Fiera e Fnm Maroni ai vertici vuole più donne e manager top

Rinnovamento, managerialità e soprattutto alternanza di genere ai vertici delle società in scadenza. Sono queste le linee guida indicate dal governatore Roberto Maroni al vertice del centrodestra convocato ieri. Una fumata nera per chi pensava già alle candidature, perché Maroni ha rinviato a lunedì il momento di scoprire i nomi dei candidati a poltrone di prestigio come Fiera spa, Ferrovie Nord, Pedemontana e Arexpo.
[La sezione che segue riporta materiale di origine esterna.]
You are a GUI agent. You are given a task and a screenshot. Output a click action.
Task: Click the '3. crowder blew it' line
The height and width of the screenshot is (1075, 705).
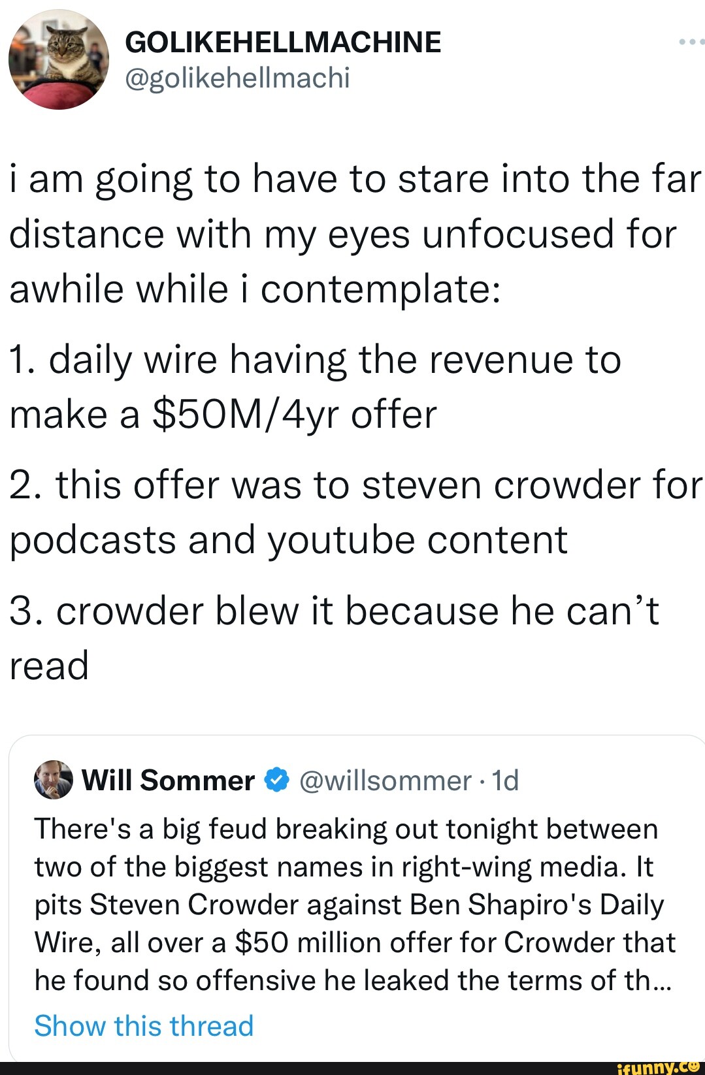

Più altri strapuntini. Per ora Maroni chiede curriculum di prestigio e quote rosa, ma anche un sostanziale «rinnovamento» che potrebbe partire dalla Fiera, se è vero che un big come il presidente della Camera di commercio Carluccio Sangalli chiede di far traslocare dalla Fondazione Fiera a Fiera spa il presidente Benito Benedini e il direttore generale Corrado Pieraboni. Una scalata, quella di Peraboni, che potrebbe essere appoggiata dallo stesso Maroni, mentre la coordinatrice di Fi Mariastella Gelmini sembra più orientata a difendere il bocconiano Enrico Pazzali al suo secondo triennio da ad e apprezzato anche ad Arcore. «Difficile - raccontano chiedendo l'anonimato dall'interno del consiglio generale della Fondazione - trovare in Italia uno con l'esperienza di Peraboni nel sistema dell'organizzazione fieristica. L'alternativa sarebbe affidarsi ai cacciatori di teste, ma per cercarlo all'estero». Anche se in corsa c'è anche un tecnico in arrivo da Verona. Per Ferrovie Nord corre Norberto Achille, anche se Maroni pensa sempre a un posto per l'ex manager leghista della Sea Giuseppe Bonomi.

Commenti

ugsirio

Mer, 11/03/2015 - 11:22

Le quote rosa sono una stupidaggine pazzesca. Se una donna ha un curriculum adeguato, un'esperienza specifica, una storia di successi personali in materia la si inserisca senza incertezze e perdite di tempo inutili ma smettiamola di parlare di quote, ricordano troppo la sparizione politica delle aziende pubbliche che hanno ridotto il panorama manageriale delle partecipate nell'attuale miseria imprenditoriale.